TAIL-PCR方法扩增稀有放线菌小单孢菌中ΦC31的attB序列研究

Amplifying attB Sequence of ΦC31 in Rare Actinomycete Micromonospora by TAIL-PCR

[目的]为了研究链霉菌噬菌体ΦC31在小单孢菌40027菌株中的整合位点序列。[方法]以20 ng整合质粒pSET152的小单孢菌40027菌株基因组DNA为模板,利用3个特异性巢式引物(PF1、PF2和PF3)与随机引物AD2,通过热不对称交错PCR(TAIL-PCR)扩增稀有放线菌小单孢菌中ΦC31的attB序列,用1%琼脂糖凝胶电泳来检测扩增产物的大小。[结果]扩增结果表明,第三轮扩增产物250 bp左右的条带比第二轮对应带略小,第二轮扩增产物对应带比第一轮对应带略小,与3个特异性巢式引物预期扩增结果相符,第三轮扩增产物250 bp左右那一条带为阳性带,经回收后,进行克隆并测序。序列分析表明:该阳性带包含ΦC31在小单孢菌40027菌株中的attB序列。[结论]TAIL-PCR方法为attB序列的克隆提供了一种简便、高效的新方法。

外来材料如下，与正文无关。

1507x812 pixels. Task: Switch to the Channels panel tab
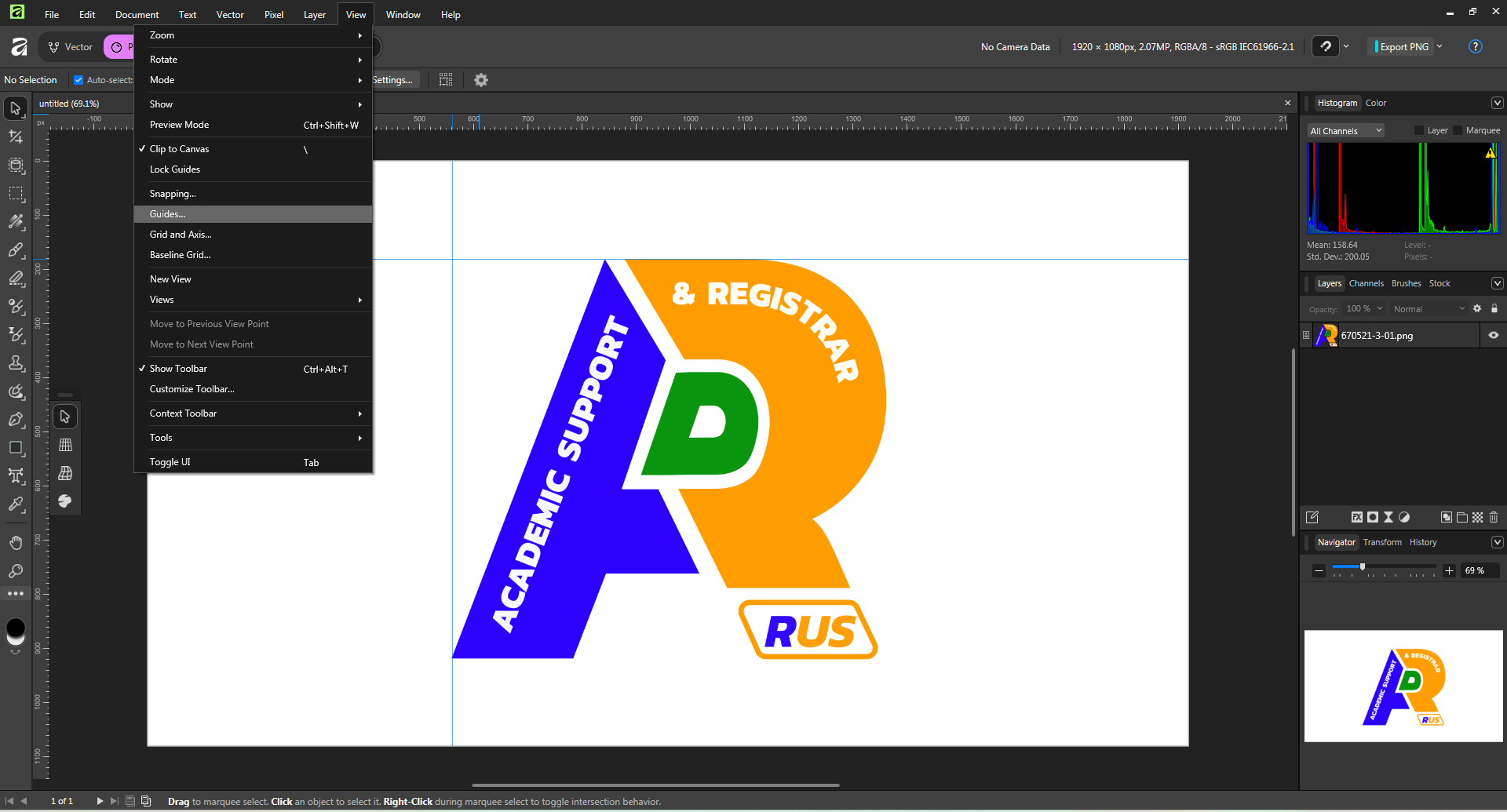click(x=1366, y=284)
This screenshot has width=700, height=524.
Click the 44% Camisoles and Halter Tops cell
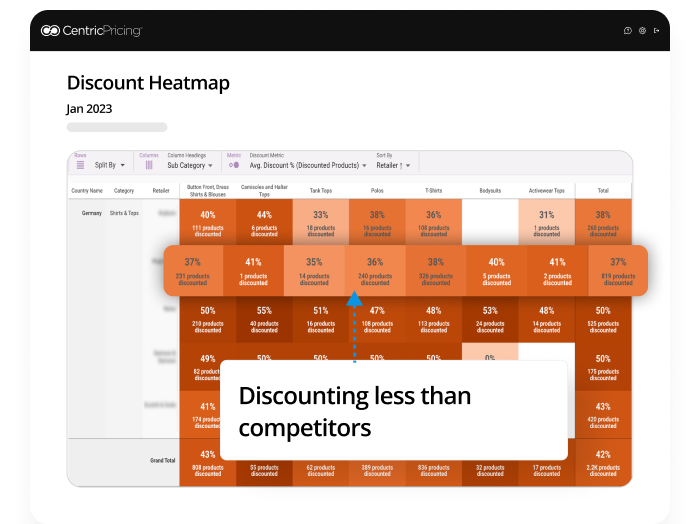click(x=264, y=222)
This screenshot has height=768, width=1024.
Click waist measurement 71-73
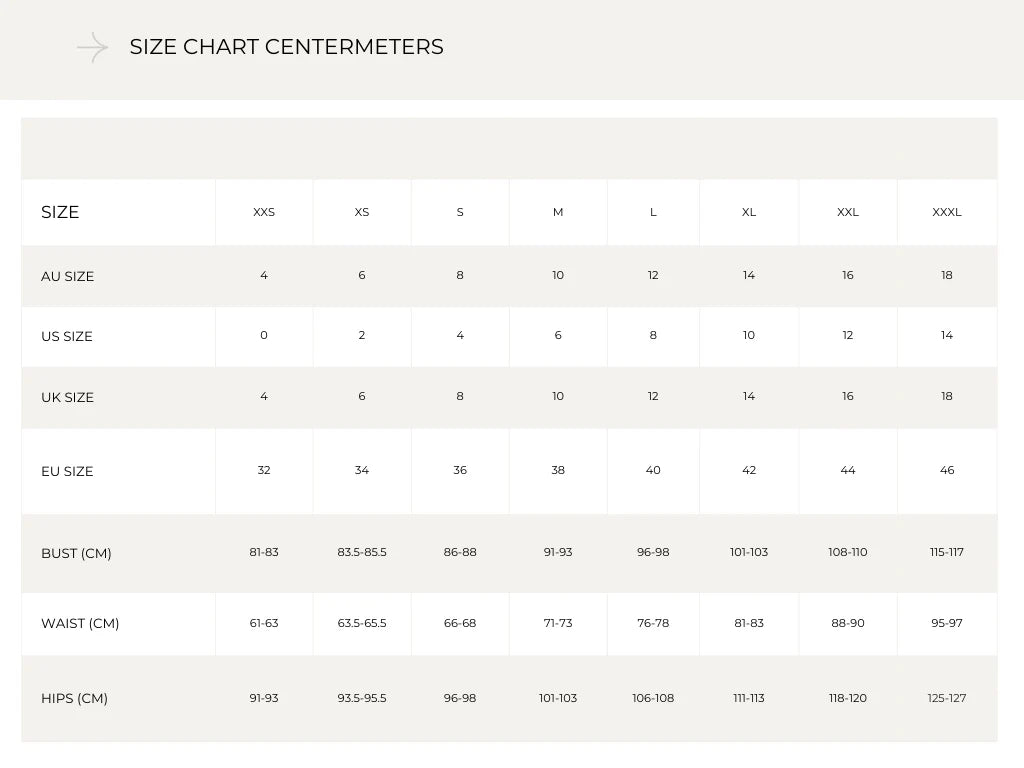tap(558, 623)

[Objective] The aim was constructed to study the sequence of integration sites of Streptomyces phage ΦC31 in Micromonospora sp. 40027 strain. [Method] Taking genomic DNA of Micromonospora sp.40027 strain with 20 ng integration plasmid pSET152 as a template, 3 specific nested premiers（PF1,PF2 and PF3）and random premier AD2 were used to amplify the attB sequence of ΦC31 in rare aetinomycete Micromonospora by TAIL-PCR and their products were detected by 1% agarose gel electrophoresis, [Result] The amplifying results showed that the band about 250 bp in the tertiary PCR products was smaller than that in the secondary PCR products, and that in the secondary PCR products was smaller than that in PCR products, which accorded with prospective results from 3 specific netted premiers. The band about 250 bp in the products of tertiary PCR products was positive, which was cloned and sequenced after recovering, The sequence analysis indicated that the positive band contained the attB sequence of ΦC31 in Micromonospora sp. 40027 strain. [Conclusion] TAIL-PCR provided a simple and effcient new method for the cloning of the attB sequence.